# dry rock setup in red sea max 250



## neebs (Dec 2, 2011)

More questions. So as you can see from the pictures below I have set up my tank and put rocks in it. I was wondering if anyone had an opinion on how much more rock I should buy. Currently about 42 lbs dry rock in there. Also about 55 lbs of sand (Carib-sea seaflor grade argonite sand).

I was thinking about a few pounds for the left side and leaving the rest as is, what do you think?

Also I have been cycling using Dr. Tim`s One and Only and dosing the reagent grade ammonia that comes with it. Anyone here ever do a dry rock only (or almost only) setup?

Immediately prior to dosing Dr. Tim`s and the ammonia (Jan 4), my tank had a pH of 8.1, calcium of 440, salinity of 1.024, and temp of 28 (Ammonia, nitrites and nitrates all at 0).

January 7 Ammonia was up to .5 ppm , nitrites up to .25 and nitrates at 0 ppm . I thereafter dosed some ammonia.

January 8 ammonia is .5 ppm , Nitrites are 1.0 ppm and Nitrates are 5 -10 ppm 

January 9, ammonia approx. 0 ppm , Nitrites are 2.0 ppm and Nitrates are 10 ppm.

When my nitrites drop to 0, am I essentially ready to add clean up crew after a water change?

So far I have not been turning the lights on in my tank, nor have I been running the skimmer or put the activated carbon in. When should I do that?


Thanks!


----------



## amdninjaboy (Dec 9, 2011)

*Apply what you read*
• 1. Answer these questions about the dry rock thread:
(a) About how many pounds of dry rock are currently in the tank?
(b) What product is being used to cycle the tank?
(c) What was the nitrite reading on January 9?
• 2. Reproduce the part of the dry rock thread that opens with the words containing "When my nitrites" and closes with "(Dec 9, 2011)", copying it exactly.
The listing that comes next was taken from a separate source, not from the dry rock thread.

*Extracted information*
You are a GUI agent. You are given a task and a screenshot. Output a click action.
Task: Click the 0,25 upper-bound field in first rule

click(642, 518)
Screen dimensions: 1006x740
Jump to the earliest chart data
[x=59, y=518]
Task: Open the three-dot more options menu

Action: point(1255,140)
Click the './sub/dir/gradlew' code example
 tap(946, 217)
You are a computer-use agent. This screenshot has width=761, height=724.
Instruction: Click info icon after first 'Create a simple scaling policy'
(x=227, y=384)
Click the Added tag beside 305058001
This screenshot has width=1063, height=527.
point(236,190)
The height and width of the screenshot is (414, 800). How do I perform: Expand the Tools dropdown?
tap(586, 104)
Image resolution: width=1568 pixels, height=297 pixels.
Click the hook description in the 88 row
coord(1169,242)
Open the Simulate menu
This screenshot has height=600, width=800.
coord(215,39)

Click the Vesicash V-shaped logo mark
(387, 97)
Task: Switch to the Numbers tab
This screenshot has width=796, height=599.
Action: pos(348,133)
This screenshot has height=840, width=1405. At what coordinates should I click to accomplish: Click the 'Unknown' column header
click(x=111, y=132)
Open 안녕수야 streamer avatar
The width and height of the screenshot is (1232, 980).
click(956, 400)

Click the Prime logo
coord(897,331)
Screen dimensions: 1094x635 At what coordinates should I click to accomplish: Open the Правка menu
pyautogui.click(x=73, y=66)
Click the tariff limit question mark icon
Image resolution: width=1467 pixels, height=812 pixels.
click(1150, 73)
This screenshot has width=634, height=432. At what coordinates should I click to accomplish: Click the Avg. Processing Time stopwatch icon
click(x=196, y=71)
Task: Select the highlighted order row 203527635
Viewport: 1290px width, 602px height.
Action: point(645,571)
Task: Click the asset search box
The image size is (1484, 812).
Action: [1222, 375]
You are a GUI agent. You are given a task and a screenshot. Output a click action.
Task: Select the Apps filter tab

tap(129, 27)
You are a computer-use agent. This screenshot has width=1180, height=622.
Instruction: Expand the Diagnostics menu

*Task results*
• 1.
(a) About 42 lbs
(b) Dr. Tim`s One and Only
(c) 2.0 ppm

• 2.
When my nitrites drop to 0, am I essentially ready to add clean up crew after a water change?

So far I have not been turning the lights on in my tank, nor have I been running the skimmer or put the activated carbon in. When should I do that?


Thanks!


----------



## amdninjaboy (Dec 9, 2011)